Tinubu’s gains in N/Delta security, peace, oil output

Sir: I congratulate President Bola Ahmed Tinubu for decisive actions that have produced measurable progress on long-standing challenges in the Niger Delta.

These include insecurity and oil theft; the Ogoni remediation and potable-water rollout; the de-escalation of the Rivers State political crisis and the rebound in Nigeria’s crude-oil production.

The numbers now back the narrative: community-led security, targeted federal interventions, and renewed focus on environmental justice are restoring confidence in the Niger Delta. I salute the security, environment, and petroleum teams for these outcomes and urge sustained momentum.

The President’s finance and accounting background, unusual courage, deep understanding of business and politics, and tenacity of purpose – together with the support of stakeholders across the region – have been instrumental to these achievements within a short period.

Recent data show a decisive turn. The Nigerian Upstream Petroleum Regulatory Commission (NUPRC) reports that daily crude losses fell to 9,600 barrels per day in July 2025 – the lowest since 2009 and roughly a 90 per cent drop from 2021 levels – clear proof that our strategy against oil theft is working.

Complementing this, a sustained two-year crackdown by the Nigerian Navy yielded 76 vessels seized, 242 suspects arrested, and the destruction of over 800 illegal refining sites, demonstrating how persistent patrols and tighter inter-agency coordination are degrading criminal networks. In Ogoniland, the clean-up has moved from promises to projects.

In August 2025, the President reconstituted HYPREP’s Governing Council and Board of Trustees to strengthen oversight and delivery. Within days, the Federal Government and HYPREP commissioned four potable-water schemes – in Bodo, Uegwere-Boue, Taabaa, and Eteo – advancing UNEP’s emergency-water mandate and expanding access to safe, reticulated water across Ogoni communities.

HYPREP’s mid-2025 scorecard records 50 remediation lots closed across 17 UNEP-assessed sites with NOSDRA certification, about 53 per cent of 1,700 hectares of shoreline cleanup delivered, and a pilot mangrove restoration – 93 per cent complete.

Public-health capacity is also being rebuilt: the 43-bed Buan Cottage Hospital is 93 per cent complete, and the 100-bed Ogoni Specialist Hospital in Kpite has reached 76 per cent, with a technical committee inaugurated to ready operations. To anchor these gains in science, WHO-IARC and HYPREP launched a human biomonitoring/health-impact study in July 2025 to guide long-term interventions.

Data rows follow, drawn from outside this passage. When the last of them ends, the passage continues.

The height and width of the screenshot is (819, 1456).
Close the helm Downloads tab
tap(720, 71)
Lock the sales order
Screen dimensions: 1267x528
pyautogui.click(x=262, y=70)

On reconciliation, the June 12, 2025 posthumous pardon of the “Ogoni Nine” has reopened dialogue; while symbolically significant, I recognize that some groups continue to press for full exoneration and stronger guarantees before any discussion on restarting oil production -underscoring the need for inclusive, ongoing engagement.

In Rivers State, the December 18-19, 2023 eight-point peace accord brokered by President Tinubu helped de-escalate a destabilising political crisis, safeguarding institutions in our most strategic oil-producing state.

As security has improved, production is recovering: OPEC secondary sources put Nigeria’s output at 1.559 million barrels per day in July 2025 (up from 1.543 mbpd in June), while NUPRC recorded a broader 1.78 mbpd for July-reflecting additional streams-with both sets attributing gains in part to stronger security along the value chain.

In the wider Gulf of Guinea, maritime security trends also point in the right direction.

Independent monitoring notes historically low piracy levels in 2022 and 2024, with Nigeria’s Deep Blue assets and enhanced regional patrols contributing to deterrence. Even as the International Maritime Bureau flagged a rise in global incidents in early 2025, our trajectory shows that sustained patrols, community collaboration, and intelligence-led enforcement remain essential to consolidating hard-won gains.

My call to stakeholders is to encourage continued funding for community-based pipeline surveillance, transparency in remediation and health spending, and rigorous performance tracking across security and clean-up programmes. Sustaining these gains will require data-driven accountability and steady engagement with host communities.

I also appeal to the National Assembly, leaders of the Niger Delta, and all stakeholders to continue supporting the President in delivering sustainable development across the zone.

Dideolu Falobi is an engineer and public-spirited advocate for infrastructure renewal, youth opportunity and sustainable development in Osun State.